* _Problem to work on_: Reproduce every one of the following records verbatim, preserving each line in its original order.

* _Supplied records_:
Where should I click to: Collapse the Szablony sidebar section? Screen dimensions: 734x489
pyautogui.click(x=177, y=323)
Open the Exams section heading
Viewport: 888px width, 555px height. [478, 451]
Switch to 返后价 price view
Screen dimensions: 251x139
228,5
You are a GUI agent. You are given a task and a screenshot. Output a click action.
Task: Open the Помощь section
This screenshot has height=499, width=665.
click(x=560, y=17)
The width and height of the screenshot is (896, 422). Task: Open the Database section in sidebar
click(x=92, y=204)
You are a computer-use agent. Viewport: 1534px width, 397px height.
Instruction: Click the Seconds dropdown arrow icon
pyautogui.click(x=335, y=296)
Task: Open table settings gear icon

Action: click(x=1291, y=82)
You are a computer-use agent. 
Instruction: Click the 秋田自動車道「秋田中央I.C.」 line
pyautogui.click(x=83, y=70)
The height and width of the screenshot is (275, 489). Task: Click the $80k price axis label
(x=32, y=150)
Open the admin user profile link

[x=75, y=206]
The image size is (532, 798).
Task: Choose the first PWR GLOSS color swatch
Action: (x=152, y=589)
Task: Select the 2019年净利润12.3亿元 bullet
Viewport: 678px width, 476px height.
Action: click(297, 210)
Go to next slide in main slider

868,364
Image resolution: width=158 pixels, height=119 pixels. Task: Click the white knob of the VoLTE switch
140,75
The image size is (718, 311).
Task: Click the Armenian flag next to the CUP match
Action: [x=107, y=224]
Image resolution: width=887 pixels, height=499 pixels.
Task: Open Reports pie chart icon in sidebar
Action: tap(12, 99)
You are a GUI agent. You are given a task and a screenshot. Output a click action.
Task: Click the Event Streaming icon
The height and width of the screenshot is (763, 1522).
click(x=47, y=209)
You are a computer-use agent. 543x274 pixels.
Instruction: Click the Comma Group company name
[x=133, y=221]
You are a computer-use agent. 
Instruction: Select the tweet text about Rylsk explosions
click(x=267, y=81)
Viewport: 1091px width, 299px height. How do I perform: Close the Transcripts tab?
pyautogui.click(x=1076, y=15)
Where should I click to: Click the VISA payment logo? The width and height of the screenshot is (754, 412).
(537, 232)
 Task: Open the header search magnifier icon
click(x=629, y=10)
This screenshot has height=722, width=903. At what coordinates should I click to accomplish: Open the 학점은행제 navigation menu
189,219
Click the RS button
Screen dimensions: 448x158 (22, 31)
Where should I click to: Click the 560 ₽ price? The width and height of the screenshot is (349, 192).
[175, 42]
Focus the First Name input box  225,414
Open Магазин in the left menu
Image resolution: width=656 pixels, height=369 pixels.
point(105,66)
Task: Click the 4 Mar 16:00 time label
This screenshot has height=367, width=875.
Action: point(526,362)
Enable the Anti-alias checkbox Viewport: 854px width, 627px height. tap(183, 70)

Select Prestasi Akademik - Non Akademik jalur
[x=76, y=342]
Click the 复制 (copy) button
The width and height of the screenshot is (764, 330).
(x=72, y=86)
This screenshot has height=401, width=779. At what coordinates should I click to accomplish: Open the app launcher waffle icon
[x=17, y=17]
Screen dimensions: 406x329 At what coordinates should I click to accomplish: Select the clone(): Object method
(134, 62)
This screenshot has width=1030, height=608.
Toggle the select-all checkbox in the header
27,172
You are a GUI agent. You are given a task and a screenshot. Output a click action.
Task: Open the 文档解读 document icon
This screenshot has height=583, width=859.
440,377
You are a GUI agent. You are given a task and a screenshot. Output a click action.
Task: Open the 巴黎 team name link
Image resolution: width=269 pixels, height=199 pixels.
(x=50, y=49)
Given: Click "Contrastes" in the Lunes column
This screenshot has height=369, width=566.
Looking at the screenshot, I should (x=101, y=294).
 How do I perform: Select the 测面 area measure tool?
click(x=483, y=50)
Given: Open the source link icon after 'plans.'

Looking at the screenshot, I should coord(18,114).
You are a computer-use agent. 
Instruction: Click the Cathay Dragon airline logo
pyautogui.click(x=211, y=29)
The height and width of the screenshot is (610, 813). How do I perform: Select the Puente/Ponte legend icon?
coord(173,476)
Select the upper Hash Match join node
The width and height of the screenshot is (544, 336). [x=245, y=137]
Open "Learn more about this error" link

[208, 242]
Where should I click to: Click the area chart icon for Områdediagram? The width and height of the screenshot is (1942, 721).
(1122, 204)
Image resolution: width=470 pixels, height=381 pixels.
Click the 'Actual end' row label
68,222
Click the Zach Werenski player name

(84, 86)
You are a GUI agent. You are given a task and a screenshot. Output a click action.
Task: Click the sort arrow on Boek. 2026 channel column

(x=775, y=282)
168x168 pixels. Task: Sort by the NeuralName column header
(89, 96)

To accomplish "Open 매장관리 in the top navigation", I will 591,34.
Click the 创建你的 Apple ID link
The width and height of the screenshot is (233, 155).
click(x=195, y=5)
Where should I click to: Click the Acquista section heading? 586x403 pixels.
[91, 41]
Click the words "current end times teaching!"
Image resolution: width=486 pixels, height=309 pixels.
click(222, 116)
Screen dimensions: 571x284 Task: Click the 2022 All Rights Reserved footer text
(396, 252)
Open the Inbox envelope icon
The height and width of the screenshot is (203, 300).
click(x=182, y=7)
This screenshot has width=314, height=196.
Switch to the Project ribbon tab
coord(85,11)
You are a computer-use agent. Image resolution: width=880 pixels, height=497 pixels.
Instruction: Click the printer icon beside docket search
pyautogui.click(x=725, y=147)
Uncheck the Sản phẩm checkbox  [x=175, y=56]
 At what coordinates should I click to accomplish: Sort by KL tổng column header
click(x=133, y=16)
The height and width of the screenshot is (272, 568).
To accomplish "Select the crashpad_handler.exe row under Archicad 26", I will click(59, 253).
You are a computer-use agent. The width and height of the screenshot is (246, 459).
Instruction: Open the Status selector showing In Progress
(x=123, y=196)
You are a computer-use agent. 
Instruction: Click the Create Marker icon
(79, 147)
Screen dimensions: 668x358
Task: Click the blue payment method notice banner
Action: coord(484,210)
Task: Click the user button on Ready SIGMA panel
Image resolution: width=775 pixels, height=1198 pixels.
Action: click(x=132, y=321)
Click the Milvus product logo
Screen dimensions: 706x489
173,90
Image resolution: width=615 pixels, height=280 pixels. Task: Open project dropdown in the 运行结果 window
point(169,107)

* _Answer for the task_:
Where should I click to: Collapse the Szablony sidebar section? Screen dimensions: 734x489
pyautogui.click(x=177, y=323)
Open the Exams section heading
Viewport: 888px width, 555px height. [478, 451]
Switch to 返后价 price view
Screen dimensions: 251x139
228,5
You are a GUI agent. You are given a task and a screenshot. Output a click action.
Task: Open the Помощь section
This screenshot has height=499, width=665.
click(x=560, y=17)
The width and height of the screenshot is (896, 422). Task: Open the Database section in sidebar
click(x=92, y=204)
You are a computer-use agent. Viewport: 1534px width, 397px height.
Instruction: Click the Seconds dropdown arrow icon
pyautogui.click(x=335, y=296)
Task: Open table settings gear icon

Action: click(x=1291, y=82)
You are a computer-use agent. 
Instruction: Click the 秋田自動車道「秋田中央I.C.」 line
pyautogui.click(x=83, y=70)
The height and width of the screenshot is (275, 489). Task: Click the $80k price axis label
(x=32, y=150)
Open the admin user profile link

[x=75, y=206]
The image size is (532, 798).
Task: Choose the first PWR GLOSS color swatch
Action: (x=152, y=589)
Task: Select the 2019年净利润12.3亿元 bullet
Viewport: 678px width, 476px height.
Action: click(297, 210)
Go to next slide in main slider

868,364
Image resolution: width=158 pixels, height=119 pixels. Task: Click the white knob of the VoLTE switch
140,75
The image size is (718, 311).
Task: Click the Armenian flag next to the CUP match
Action: [x=107, y=224]
Image resolution: width=887 pixels, height=499 pixels.
Task: Open Reports pie chart icon in sidebar
Action: tap(12, 99)
You are a GUI agent. You are given a task and a screenshot. Output a click action.
Task: Click the Event Streaming icon
The height and width of the screenshot is (763, 1522).
click(x=47, y=209)
You are a computer-use agent. 543x274 pixels.
Instruction: Click the Comma Group company name
[x=133, y=221]
You are a computer-use agent. 
Instruction: Select the tweet text about Rylsk explosions
click(x=267, y=81)
Viewport: 1091px width, 299px height. How do I perform: Close the Transcripts tab?
pyautogui.click(x=1076, y=15)
Where should I click to: Click the VISA payment logo? The width and height of the screenshot is (754, 412).
(537, 232)
 Task: Open the header search magnifier icon
click(x=629, y=10)
This screenshot has height=722, width=903. At what coordinates should I click to accomplish: Open the 학점은행제 navigation menu
189,219
Click the RS button
Screen dimensions: 448x158 (22, 31)
Where should I click to: Click the 560 ₽ price? The width and height of the screenshot is (349, 192).
[175, 42]
Focus the First Name input box  225,414
Open Магазин in the left menu
Image resolution: width=656 pixels, height=369 pixels.
point(105,66)
Task: Click the 4 Mar 16:00 time label
This screenshot has height=367, width=875.
Action: point(526,362)
Enable the Anti-alias checkbox Viewport: 854px width, 627px height. tap(183, 70)

Select Prestasi Akademik - Non Akademik jalur
[x=76, y=342]
Click the 复制 (copy) button
The width and height of the screenshot is (764, 330).
(x=72, y=86)
This screenshot has height=401, width=779. At what coordinates should I click to accomplish: Open the app launcher waffle icon
[x=17, y=17]
Screen dimensions: 406x329 At what coordinates should I click to accomplish: Select the clone(): Object method
(134, 62)
This screenshot has width=1030, height=608.
Toggle the select-all checkbox in the header
27,172
You are a GUI agent. You are given a task and a screenshot. Output a click action.
Task: Open the 文档解读 document icon
This screenshot has height=583, width=859.
440,377
You are a GUI agent. You are given a task and a screenshot. Output a click action.
Task: Open the 巴黎 team name link
Image resolution: width=269 pixels, height=199 pixels.
(x=50, y=49)
Given: Click "Contrastes" in the Lunes column
This screenshot has height=369, width=566.
Looking at the screenshot, I should (x=101, y=294).
 How do I perform: Select the 测面 area measure tool?
click(x=483, y=50)
Given: Open the source link icon after 'plans.'

Looking at the screenshot, I should coord(18,114).
You are a computer-use agent. 
Instruction: Click the Cathay Dragon airline logo
pyautogui.click(x=211, y=29)
The height and width of the screenshot is (610, 813). How do I perform: Select the Puente/Ponte legend icon?
coord(173,476)
Select the upper Hash Match join node
The width and height of the screenshot is (544, 336). [x=245, y=137]
Open "Learn more about this error" link

[208, 242]
Where should I click to: Click the area chart icon for Områdediagram? The width and height of the screenshot is (1942, 721).
(1122, 204)
Image resolution: width=470 pixels, height=381 pixels.
Click the 'Actual end' row label
68,222
Click the Zach Werenski player name

(84, 86)
You are a GUI agent. You are given a task and a screenshot. Output a click action.
Task: Click the sort arrow on Boek. 2026 channel column

(x=775, y=282)
168x168 pixels. Task: Sort by the NeuralName column header
(89, 96)

To accomplish "Open 매장관리 in the top navigation", I will 591,34.
Click the 创建你的 Apple ID link
The width and height of the screenshot is (233, 155).
click(x=195, y=5)
Where should I click to: Click the Acquista section heading? 586x403 pixels.
[91, 41]
Click the words "current end times teaching!"
Image resolution: width=486 pixels, height=309 pixels.
click(222, 116)
Screen dimensions: 571x284 Task: Click the 2022 All Rights Reserved footer text
(396, 252)
Open the Inbox envelope icon
The height and width of the screenshot is (203, 300).
click(x=182, y=7)
This screenshot has width=314, height=196.
Switch to the Project ribbon tab
coord(85,11)
You are a computer-use agent. Image resolution: width=880 pixels, height=497 pixels.
Instruction: Click the printer icon beside docket search
pyautogui.click(x=725, y=147)
Uncheck the Sản phẩm checkbox  [x=175, y=56]
 At what coordinates should I click to accomplish: Sort by KL tổng column header
click(x=133, y=16)
The height and width of the screenshot is (272, 568).
To accomplish "Select the crashpad_handler.exe row under Archicad 26", I will click(59, 253).
You are a computer-use agent. The width and height of the screenshot is (246, 459).
Instruction: Open the Status selector showing In Progress
(x=123, y=196)
You are a computer-use agent. 
Instruction: Click the Create Marker icon
(79, 147)
Screen dimensions: 668x358
Task: Click the blue payment method notice banner
Action: coord(484,210)
Task: Click the user button on Ready SIGMA panel
Image resolution: width=775 pixels, height=1198 pixels.
Action: click(x=132, y=321)
Click the Milvus product logo
Screen dimensions: 706x489
173,90
Image resolution: width=615 pixels, height=280 pixels. Task: Open project dropdown in the 运行结果 window
point(169,107)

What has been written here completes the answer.